Nothing but the lines from the one with "Click LANresort tickets sold progress bar" through the end of the records may appear in the answer, each reproduced exactly, pictures omitted.

Source records:
Content starts
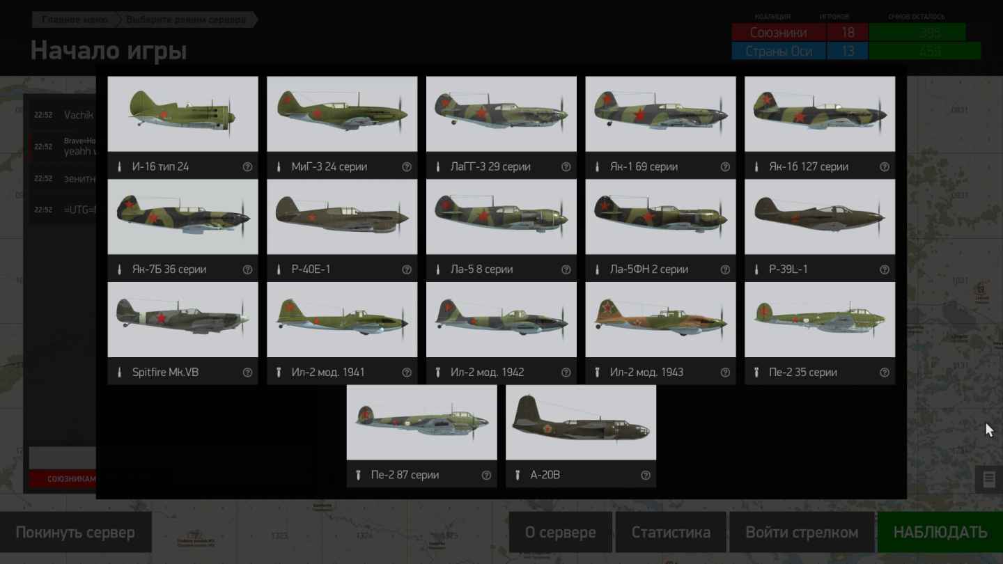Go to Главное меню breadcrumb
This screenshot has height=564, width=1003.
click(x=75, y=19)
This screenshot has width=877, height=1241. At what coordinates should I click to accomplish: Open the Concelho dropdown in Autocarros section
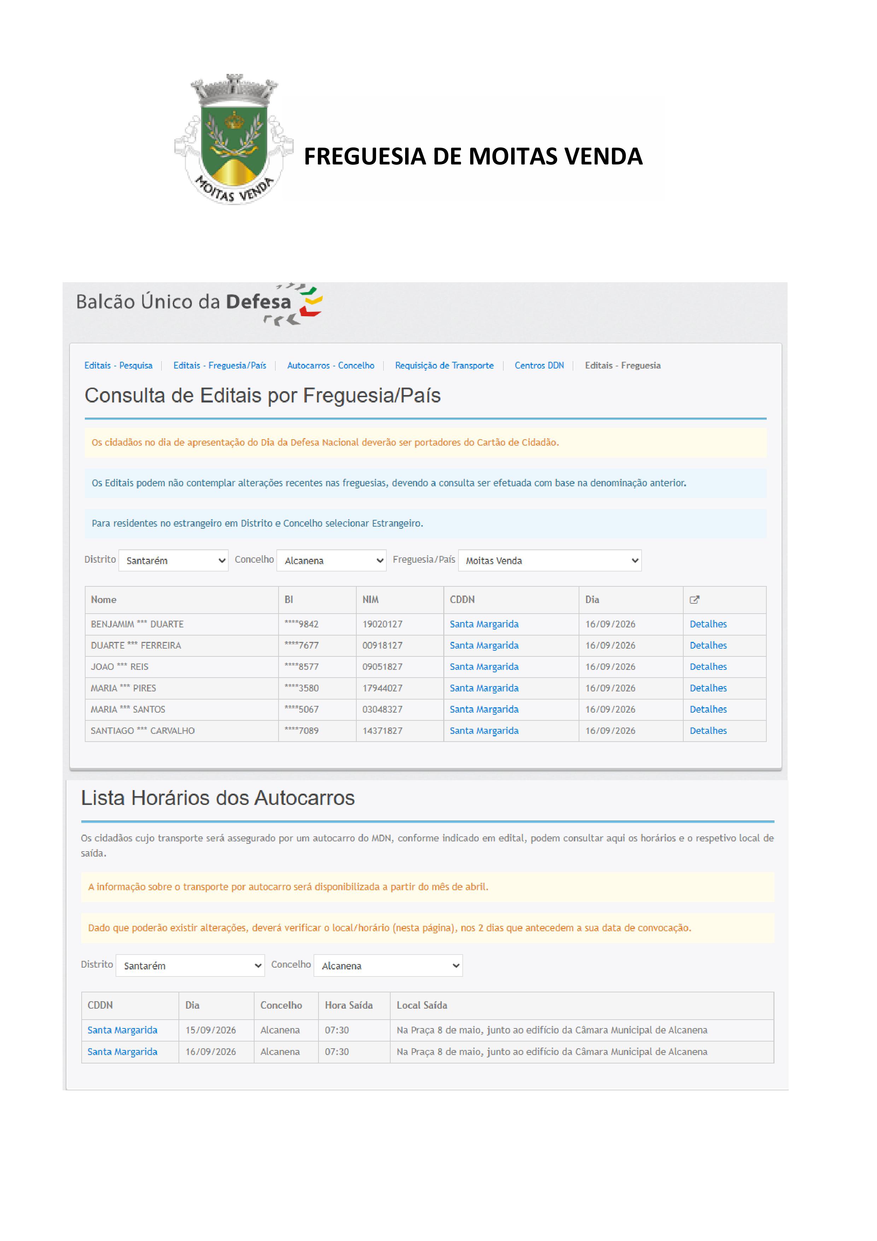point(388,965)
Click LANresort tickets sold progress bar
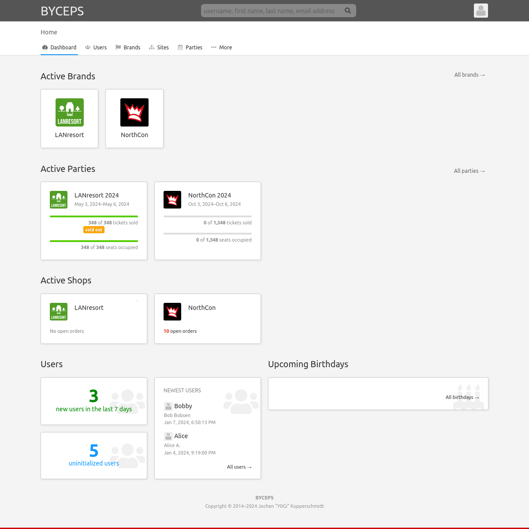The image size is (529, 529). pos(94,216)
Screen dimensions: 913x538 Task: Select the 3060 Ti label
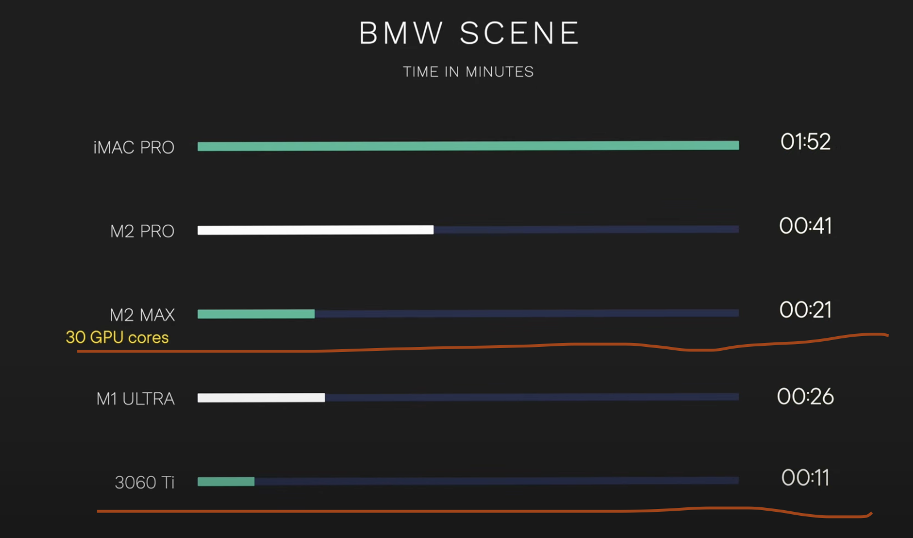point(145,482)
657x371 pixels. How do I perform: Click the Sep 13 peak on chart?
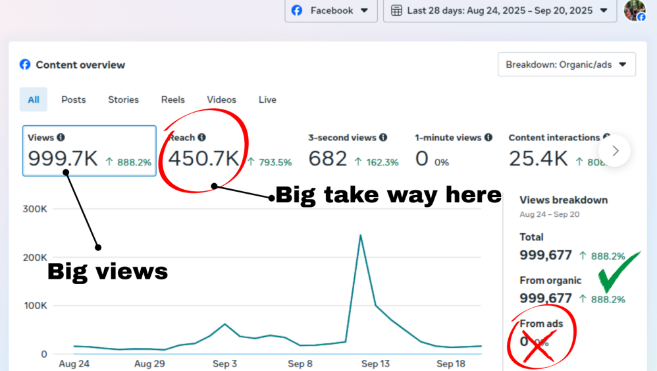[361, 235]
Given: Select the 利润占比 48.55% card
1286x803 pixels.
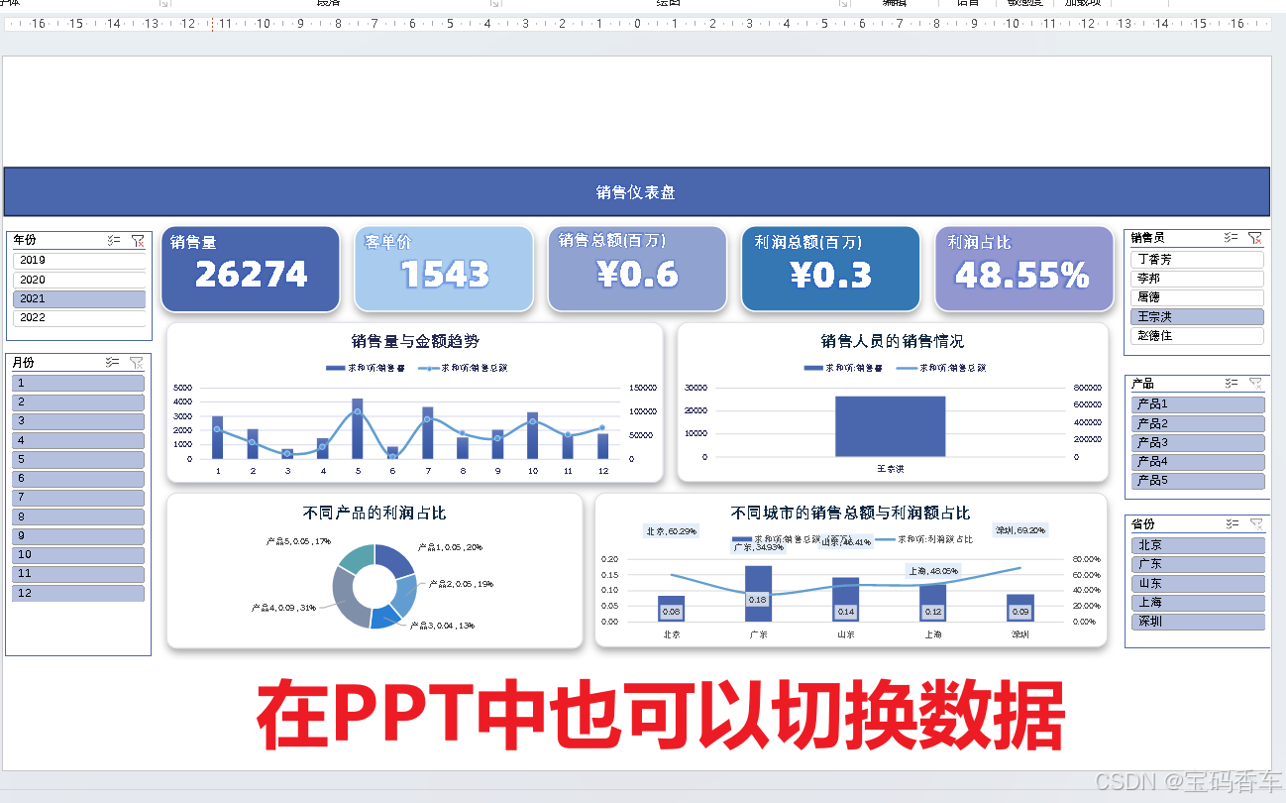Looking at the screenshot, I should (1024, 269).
Content ends
Exercise answer:
Click LANresort tickets sold progress bar
The image size is (529, 529). pos(94,216)
Screen dimensions: 913x538 Task: Select the 3060 Ti label
point(145,482)
657x371 pixels. How do I perform: Click the Sep 13 peak on chart?
[361, 235]
Given: Select the 利润占比 48.55% card
1286x803 pixels.
Looking at the screenshot, I should (1024, 269).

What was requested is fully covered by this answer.